Every year again, RM Sotheby's puts one on it again this year, but this time it will be a "goal", as the Englishman used to say. What am I talking about? At the beginning of last year in Paris a Jaguar D-Type went under the hammer, I reported about it in "Legends under the hammer" and now a bright red Jaguar D-Type "short-nose". Normally you can find such a color combination in Italian sports cars but no, so this Jaguar with the chassis number XKD518 actually went off the production line in 1956.
Originally delivered to Henlys, Manchester, UK, Bernard Charles "Bernie" Ecclestone first bought it, which soon passed it on to the racing driver Peter Blond. Blond took part in several races with him, including first place on the Snetterton circuit and a ninth in the Goodwood Trophy. In his long life so far, he has passed through many other famous hands, such as that of racing driver Jean Bloxham or Led Zeppelin manager Peter Grant. In the meantime, it had also been repainted with a classic Racing Green and equipped with a passenger seat. In 1982, like many of his contemporaries, he finally left the European continent and became one of many in the car collection of George Stauffer in beautiful Wisconsin, USA.
Yesterday he found another owner. With the bidder number 3791, he paid 5.45 million dollars (about 4 million British pounds) for the red flash from Coventry. There's only one thing you can say: "Bernie, Bernie, would you have just kept him."

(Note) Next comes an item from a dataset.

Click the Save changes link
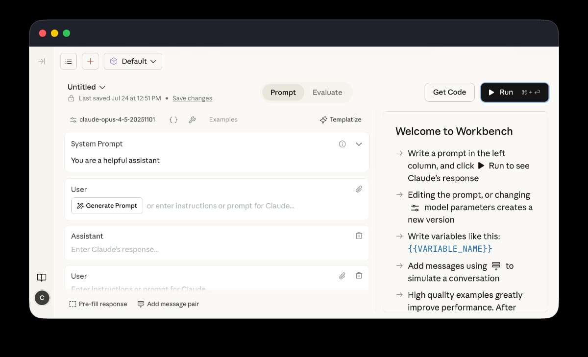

Originally delivered to Henlys, Manchester, UK, Bernard Charles "Bernie" Ecclestone first bought it, which soon passed it on to the racing driver Peter Blond. Blond took part in several races with him, including first place on the Snetterton circuit and a ninth in the Goodwood Trophy. In his long life so far, he has passed through many other famous hands, such as that of racing driver Jean Bloxham or Led Zeppelin manager Peter Grant. In the meantime, it had also been repainted with a classic Racing Green and equipped with a passenger seat. In 1982, like many of his contemporaries, he finally left the European continent and became one of many in the car collection of George Stauffer in beautiful Wisconsin, USA.
Yesterday he found another owner. With the bidder number 3791, he paid 5.45 million dollars (about 4 million British pounds) for the red flash from Coventry. There's only one thing you can say: "Bernie, Bernie, would you have just kept him."